Na floresta, quando a noite desce sob o céu, e as estrelas mais distantes podem ser vistas cintilando como vagalumes, e os vagalumes piscam aqui e acolá, e o vento frio sopra por entre árvores centenárias e imensas, somos tomados por aquele sentimento do sobrenatural, um outro mundo paralelo invade o nosso e nos comunicamos com espíritos e entidades que fogem quando brilha a luz do sol, mas emergem das sombras quando a noite cai.
Mas não temos esta mesma sensação do estranho e do incógnito quando somos atendidos no caixa do supermercado, embora ali estejam as maiores mágicas de desde quando o Homem habita a Terra, milhares de dados incompreensíveis circulam por cabos e até mesmo pelo ar, invisíveis, e as imagens aparecem nas telas, e dessa forma adquirimos o que comemos, vestimos e utilizamos em nosso cotidiano. Pura magia. Mas acreditamos que tudo é lógico, racional, real, palpável, compreensível e sob a nossa vontade. E nem sequer pressupomos forças poderosas invisíveis controlando a existência, os passos que damos, quando o semáforo determina que paremos ou andemos, quando os dispositivos guardam e transferem quando operamos valores nos quais confiamos o presente e o futuro.
Mas quando saímos dessa rotina diária e adentramos florestas ou mares, naas montanhas e desertos, e a natureza ergue-se numa força descomunal e incontrolável e cai a chuva com trovões e relâmpagos, em estrondos que fazem vibrar o chão e as pedras, vem o medo mais primevo e irracional e nos iguala aos primeiros humanos.
E tudo volta ao normal quando retornamos à vida urbana.
Ledo engano.
Aquelas máquinas, pequenas e grandes, carregam a mesma força e o mundo desconhecido e indomável que as movem.
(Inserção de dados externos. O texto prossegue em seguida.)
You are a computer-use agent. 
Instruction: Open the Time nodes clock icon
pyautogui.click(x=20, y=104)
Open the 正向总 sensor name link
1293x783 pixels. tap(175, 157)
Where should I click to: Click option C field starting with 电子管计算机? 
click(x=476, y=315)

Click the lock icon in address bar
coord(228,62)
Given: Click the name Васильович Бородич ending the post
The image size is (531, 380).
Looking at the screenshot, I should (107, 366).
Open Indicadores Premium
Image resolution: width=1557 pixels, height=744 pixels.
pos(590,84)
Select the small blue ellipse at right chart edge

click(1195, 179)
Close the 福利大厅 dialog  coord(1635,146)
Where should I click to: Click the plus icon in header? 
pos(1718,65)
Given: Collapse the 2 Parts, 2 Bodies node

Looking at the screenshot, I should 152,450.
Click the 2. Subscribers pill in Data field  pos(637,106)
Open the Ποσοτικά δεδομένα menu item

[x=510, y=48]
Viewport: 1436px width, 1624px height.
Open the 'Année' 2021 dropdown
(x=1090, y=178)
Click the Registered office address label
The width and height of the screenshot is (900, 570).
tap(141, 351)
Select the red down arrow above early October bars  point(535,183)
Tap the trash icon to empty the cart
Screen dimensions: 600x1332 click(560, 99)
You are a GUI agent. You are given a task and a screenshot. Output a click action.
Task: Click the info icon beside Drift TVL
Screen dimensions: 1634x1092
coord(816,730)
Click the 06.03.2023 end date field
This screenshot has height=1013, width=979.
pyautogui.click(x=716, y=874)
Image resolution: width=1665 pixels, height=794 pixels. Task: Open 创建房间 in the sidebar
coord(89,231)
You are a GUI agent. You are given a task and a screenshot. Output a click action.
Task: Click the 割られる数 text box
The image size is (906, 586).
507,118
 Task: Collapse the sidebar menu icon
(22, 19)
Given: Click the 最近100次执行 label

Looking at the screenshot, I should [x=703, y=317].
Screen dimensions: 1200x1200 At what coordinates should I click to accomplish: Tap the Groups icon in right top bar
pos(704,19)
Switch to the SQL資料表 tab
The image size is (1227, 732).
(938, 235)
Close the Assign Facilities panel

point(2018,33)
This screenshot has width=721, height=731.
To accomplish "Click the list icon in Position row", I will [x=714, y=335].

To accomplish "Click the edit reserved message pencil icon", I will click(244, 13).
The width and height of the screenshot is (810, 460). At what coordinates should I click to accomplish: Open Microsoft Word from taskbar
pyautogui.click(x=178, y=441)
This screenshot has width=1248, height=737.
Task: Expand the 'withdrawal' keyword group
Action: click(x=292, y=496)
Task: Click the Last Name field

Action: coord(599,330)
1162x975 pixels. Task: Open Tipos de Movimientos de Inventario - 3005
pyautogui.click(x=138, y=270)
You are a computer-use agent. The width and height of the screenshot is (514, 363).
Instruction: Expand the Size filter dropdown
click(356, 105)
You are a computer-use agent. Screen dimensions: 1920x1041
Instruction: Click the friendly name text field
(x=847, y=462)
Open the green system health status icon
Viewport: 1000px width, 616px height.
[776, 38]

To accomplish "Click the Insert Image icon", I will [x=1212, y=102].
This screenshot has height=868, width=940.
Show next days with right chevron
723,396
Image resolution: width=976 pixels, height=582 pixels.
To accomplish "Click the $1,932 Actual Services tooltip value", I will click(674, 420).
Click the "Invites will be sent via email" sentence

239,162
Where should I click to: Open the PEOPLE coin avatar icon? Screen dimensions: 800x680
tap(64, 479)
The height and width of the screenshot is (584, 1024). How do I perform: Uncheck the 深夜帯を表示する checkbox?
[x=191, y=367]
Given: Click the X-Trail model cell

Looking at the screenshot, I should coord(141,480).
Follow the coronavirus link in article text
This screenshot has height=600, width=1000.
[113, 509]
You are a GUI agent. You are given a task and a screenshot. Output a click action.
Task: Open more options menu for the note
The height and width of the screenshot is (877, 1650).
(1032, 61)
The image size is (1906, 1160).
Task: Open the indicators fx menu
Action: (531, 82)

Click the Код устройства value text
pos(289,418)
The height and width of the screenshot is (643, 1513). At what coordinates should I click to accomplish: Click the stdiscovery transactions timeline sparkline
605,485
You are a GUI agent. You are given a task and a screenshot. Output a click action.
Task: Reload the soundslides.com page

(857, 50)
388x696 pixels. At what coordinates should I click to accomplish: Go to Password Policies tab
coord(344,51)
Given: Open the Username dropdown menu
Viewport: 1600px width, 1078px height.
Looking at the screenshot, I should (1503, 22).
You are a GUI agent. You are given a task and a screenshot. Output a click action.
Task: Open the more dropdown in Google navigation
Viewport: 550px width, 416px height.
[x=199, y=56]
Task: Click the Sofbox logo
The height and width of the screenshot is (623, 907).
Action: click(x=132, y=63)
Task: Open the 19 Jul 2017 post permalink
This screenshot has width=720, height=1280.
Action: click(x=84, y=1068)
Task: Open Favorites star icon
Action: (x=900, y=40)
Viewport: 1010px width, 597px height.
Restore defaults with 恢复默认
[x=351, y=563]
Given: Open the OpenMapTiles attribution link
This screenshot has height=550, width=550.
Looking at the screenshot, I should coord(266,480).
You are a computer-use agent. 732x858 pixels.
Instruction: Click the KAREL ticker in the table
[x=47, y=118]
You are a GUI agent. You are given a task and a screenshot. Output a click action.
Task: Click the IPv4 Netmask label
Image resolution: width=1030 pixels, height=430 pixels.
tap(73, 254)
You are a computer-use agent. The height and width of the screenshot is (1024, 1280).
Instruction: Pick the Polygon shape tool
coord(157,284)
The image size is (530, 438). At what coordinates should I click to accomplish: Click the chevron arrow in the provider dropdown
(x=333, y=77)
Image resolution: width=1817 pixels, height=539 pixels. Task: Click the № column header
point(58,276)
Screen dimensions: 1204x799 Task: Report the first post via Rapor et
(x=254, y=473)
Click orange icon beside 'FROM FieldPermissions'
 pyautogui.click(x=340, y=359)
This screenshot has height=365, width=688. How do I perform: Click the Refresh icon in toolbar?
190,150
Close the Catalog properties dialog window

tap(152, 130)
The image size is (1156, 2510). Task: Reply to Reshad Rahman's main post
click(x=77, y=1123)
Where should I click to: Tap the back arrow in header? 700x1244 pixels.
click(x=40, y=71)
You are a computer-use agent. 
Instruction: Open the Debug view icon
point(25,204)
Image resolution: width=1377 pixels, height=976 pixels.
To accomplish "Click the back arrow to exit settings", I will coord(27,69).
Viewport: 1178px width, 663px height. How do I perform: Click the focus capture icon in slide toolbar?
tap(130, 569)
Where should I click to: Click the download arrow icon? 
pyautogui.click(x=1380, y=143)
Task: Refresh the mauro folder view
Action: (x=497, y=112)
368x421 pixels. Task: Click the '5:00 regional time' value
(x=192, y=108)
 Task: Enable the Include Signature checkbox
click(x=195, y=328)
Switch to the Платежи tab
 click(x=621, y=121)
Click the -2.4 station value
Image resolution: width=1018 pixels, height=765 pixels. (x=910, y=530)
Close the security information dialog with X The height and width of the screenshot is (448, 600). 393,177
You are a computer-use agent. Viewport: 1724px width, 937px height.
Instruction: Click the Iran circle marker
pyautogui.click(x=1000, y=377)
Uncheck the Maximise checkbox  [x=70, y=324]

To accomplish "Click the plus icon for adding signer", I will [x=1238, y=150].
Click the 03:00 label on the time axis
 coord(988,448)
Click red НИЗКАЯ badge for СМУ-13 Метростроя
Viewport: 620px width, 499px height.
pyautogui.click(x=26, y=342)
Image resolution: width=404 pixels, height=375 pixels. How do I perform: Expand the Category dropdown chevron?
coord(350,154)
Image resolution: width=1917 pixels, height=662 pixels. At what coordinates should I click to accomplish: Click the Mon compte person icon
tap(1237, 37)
Nada é diferente daquele das florestas sombrias e profundas. Apenas nos convencemos e acreditamos de que o cotidiano é controlável, confortável. Não, observe quando vem de lá uma um carro, seus faróis acesos contra nossos olhos. Quem nos garante que não há dentro daquela máquina, bem lá em suas estranhas, as forças que fazem uivar o ar quando o vento sopra entre as árvores na escuridão completa? Por que nos tornamos tão crédulos?